Situação Geral dos Tribunais

Processo de inventário pode ser suspenso após conferência de interessados

      O Tribunal de Segunda Instância julgou um processo de inventário nos últimos dias.

      Relatório: No processo de inventário destinado a pôr termo à comunhão hereditá que correu termos no Tribunal Judicial de Base, chegaram todos os interessados a um acordo sobre a relação de bens a partilhar, depois da realização da conferência de interessados. Os bens foram, um por um, partilhados, entre os quais o imóvel inscrito sob a verba nº 49 da relação foi licitado pelos interessados A e B pelo valor de MOP700.000.000,00. Em 4/12/2012, a Secretaria do Tribunal Judicial de Base elaborou o mapa de partilha. Mas, em 31/01/2013, já depois da notificação dos interessados A e B para procederem ao depósito das tornas, aqueles mesmos vieram finalmente requerer a suspensão do processo, com a invocação de disporem de elementos documentais alegadamente comprovativos de que a verba nº 49 afinal não pertencia ao inventariado. Instauraram a seguir, em 4/3/2013, uma acção de simples apreciação para resolver a questão relativa à da titularidade do bem imóvel. Em 19/3/2013, o juiz do processo de inventário proferiou despacho que deferiu o requerimento dos A e B, ordenando a suspensão do processo até que fosse proferida decisão transitada em julgado na referida acção de simples apreciação.

      Outro herdeiro C não se conformou com o despacho referido, do qual interpôs recurso, invocando que, com base no artº 989º, nº 1 do Código de Processo Civel, o juiz marca dia para a realização de uma conferência de interessados, após resolvidas as questões susceptíveis de influir na partilha e determinados os bens a partilhar. O que quer dizer que todas as reclamações relativas à relação de bens a partilhar hão-de ser resolvidas antes da realização da conferência de interessados. Por conseguinte, não se pode aceitrar o requerimento dos A e B, formulado após a realização da conferência, que levantou a questão da titularidade do bem imóvel inscrito sob a verba 49 da relação de bens e pediu a suspensão do processo de inventário. Caso contrário, incorre-se em violação do artigo 574º do Código de Processo Civil (valor da sentença transitada em julgado).

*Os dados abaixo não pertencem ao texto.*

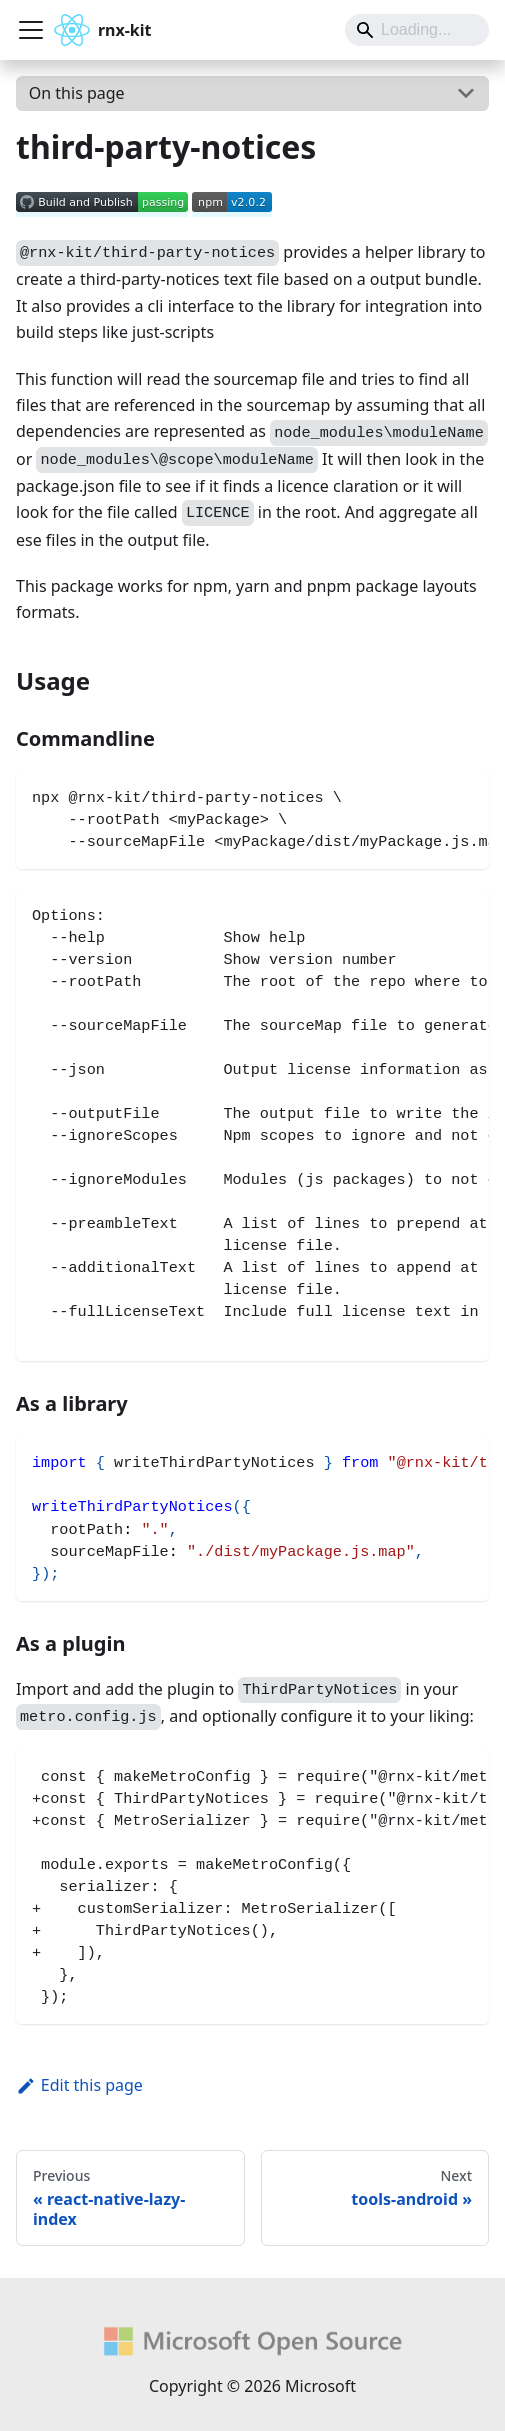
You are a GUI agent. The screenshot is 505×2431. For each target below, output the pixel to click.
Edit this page (79, 2085)
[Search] (417, 30)
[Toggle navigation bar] (31, 30)
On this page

      O Tribunal de Segunda Instância constituiu um tribunal colectivo para proceder à apreciação do processo, tendo apontado: o requerimento de suspensão do processo de inventário tinha por base o artigo 970º, nº 1 do Código de Processo Civil, que tem por pressuposto que o processo de inventário esteja em curso, sem definir o termo ad quem ou a fase até à qual a suspensão pode ocorrer. Aliás, esta disposição legal insere-se no capítulo I com a epígrafe “Disposições gerais”, sendo aplicáveis a todo o processo e a todas as suas fases. Portanto, não pode a circunstância de a fase de conferência de interessados estar já ultrapassada constituir obstáculo à suspensão.

      O deferimento do requerimento depende de que a suspensão justificar-se-á se as questões a resolver nos meios comuns forem necessárias à conclusão sobre a admissibilidade do próprio inventário,ou necessárias à definição dos direitos dos interessados na partilha. Quanto à primeira questão, segundo a doutrina, se houve já partilha, se existe um contrato-promessa de partilha válido, etc. Então deve o processo de inventário ser suspenso. Mas, quanto à segunda, o Tribunal de Segunda Instância entende que a expressão “definição dos direitos dos interessados directos na partilha” abarca inúmeras questões que terão como resultado ou efeito “relacionar bens questionados ou fazê-lo com qualificação específica”. No caso dos autos, os dois requerentes pretenderam resolver nos meios cumuns a questão relativa à titularidade do imóvel descrito sob a verba 49 da relação de bens. Uma vez que ele foi relacionado, a liquidez desta questão influenciará o direito (a definição) de cada interessado. Os Juízes entenderam que se os documentos juntos por aqueles dois interessados não foram tidos por suficientes para habilitar o juiz do inventário a resolver essa “vexata quaestio”, então acredita-se que a suspensão ao abrigo do art. 970º tem cabimento, até para evitar a nulidade a que se refere o art. 1963º do Código Civil. Isso também em nada contende com o disposto no artigo 574º do Código de Processo Civil, porquanto aqueles interessados logo deram a entender que fariam nova incursão aos autos para pedir a suspensão no momento em que encontrassem documentos que revelassem a titularidade sobre o dito bem. Portanto, a relação de bens elaborada na conferência de interessados não pode ser considerada definitiva, não constituindo caso julgado.

      Nos fundamentos acima expostos, o Tribunal Colectivo julgou improcedente o recurso, confirmando o despacho proferido pelo Tribunal a quo que ordenou a suspensão do processo de inventário.

      Cfr. acórdão proferido no processo nº 57/2014 do Tribunal de Segunda Instância.